“A democracia e Cachoeirinha não pertencem a um grupo político”, afirma Claudine
Vereadora se manifestou sobre a representação que pede a cassação do seu mandato em vídeo publicado em sua rede social

Cachoeirinha – A vereadora Claudine Silveira (PP) se manifestou em vídeo publicado nas redes sociais sobre a representação protocolada na Câmara de Vereadores pelo vereador Santo Edir Oliveira, o Chapolin (MDB), que pede a cassação de seu mandato por suposta quebra de decoro parlamentar.
No vídeo divulgado em seu perfil no Instagram, Claudine classificou a iniciativa como uma “tentativa clara de intimidação e perseguição política” e afirmou que há um movimento para “calar” sua atuação política após a cassação do ex-prefeito e do ex-vice-prefeito de Cachoeirinha. “A democracia e Cachoeirinha não pertencem a um grupo político”, afirmmou.
“Depois da cassação de um mandato de Prefeito e Vice-Prefeito, de uma eleição suplementar difícil e fora de época… agora, novamente, estão tentando nos calar”, declarou.
A parlamentar também afirmou que ainda não havia sido oficialmente notificada sobre a representação e disse acreditar que a denúncia “não deve prosperar”.
Durante o vídeo, Claudine relacionou a denúncia ao cenário político e judicial envolvendo a eleição suplementar no município. Segundo ela, atualmente existem cinco ações na Justiça Eleitoral questionando o resultado do pleito e o Ministério Público Eleitoral se manifestou favoravelmente à cassação da chapa eleita em uma delas.
“O que preocupa é que, enquanto a Justiça analisa os fatos, tem gente tentando agir politicamente para calar a sua voz”, afirmou, se referindo a população.
A vereadora ainda pediu apoio dos eleitores e disse que “quando tentam calar um representante, estão tentando calar toda uma população”.
Entenda a representação
A representação contra Claudine foi protocolada pelo vereador Chapolin junto à Comissão de Ética da Câmara de Vereadores.
No documento, ele sustenta que a parlamentar teria quebrado o decoro ao contratar para seu gabinete uma testemunha do processo que resultou na cassação do então vice-prefeito e marido da vereadora, o delegado João Paulo.
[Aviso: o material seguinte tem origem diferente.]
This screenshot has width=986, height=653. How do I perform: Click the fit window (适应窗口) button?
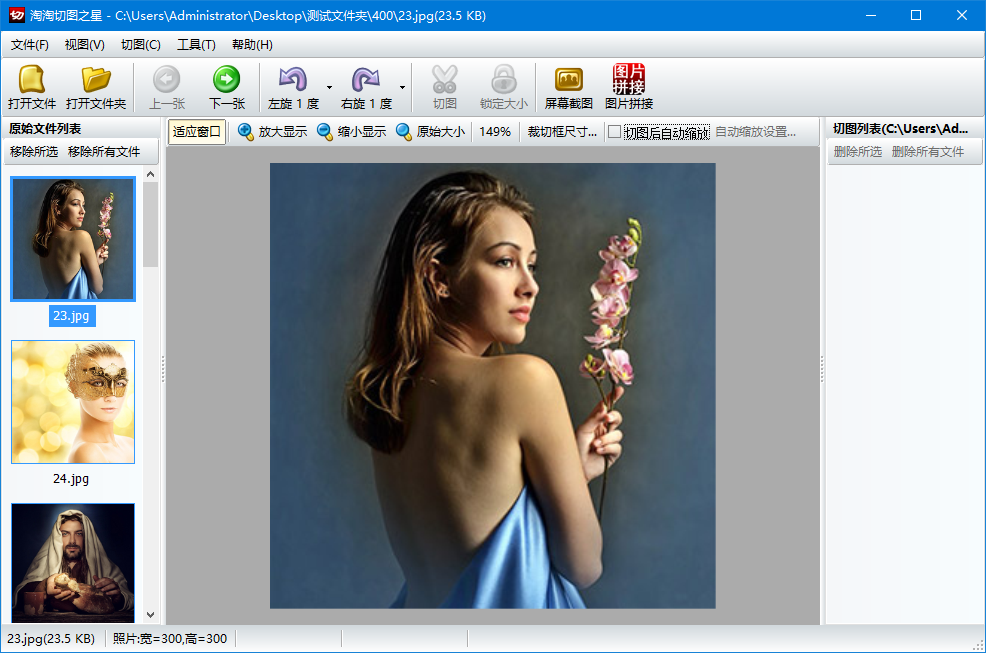pyautogui.click(x=197, y=132)
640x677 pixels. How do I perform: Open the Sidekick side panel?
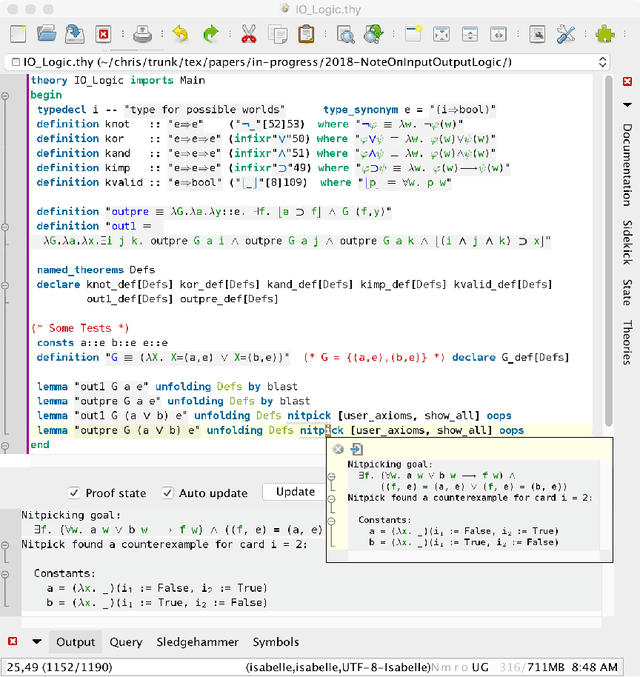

Conforme o conteúdo da representação, a testemunha ocupava cargo comissionado na gestão anterior da Prefeitura e atuava como fiscal de um contrato emergencial para limpeza de unidades de saúde. O contrato sem licitação foi um dos pontos discutidos no processo que culminou na cassação de João Paulo.
Chapolin argumenta na representação que a contratação da testemunha para o gabinete de Claudine reforçaria a proximidade entre ela, o ex-vice-prefeito e a empresa envolvida no caso.
Outro ponto levantado na denúncia é que Claudine teria omitido, em um mandado de segurança apresentado durante o processo de cassação do prefeito e vice, o fato de ser esposa de João Paulo ao tentar assegurar o direito de votar na Sessão de Julgamento.
Confira o vídeo publicado por Claudine
Bastidores apontam retaliação política
Nos bastidores da política local, a representação é interpretada por aliados da vereadora como uma retaliação política.
O PP, presidido por João Paulo, ingressou com duas Ações de Investigação Judicial Eleitoral (AIJEs) contra a chapa da prefeita Jussara Caçapava e do vice-prefeito Mano, alegando uso indevido da máquina pública e das redes sociais durante a campanha eleitoral.
A avaliação de interlocutores políticos é que a representação apresentada por Chapolin teria sido motivada por esse embate judicial e político.
Caso Claudine venha a perder o mandato, quem assume a cadeira é o primeiro suplente do PP, Fernando Medeiros. Durante a Sessão de Julgamento que cassou João Paulo, Medeiros ocupou temporariamente a vaga da vereadora e votou favoravelmente à cassação do então vice-prefeito.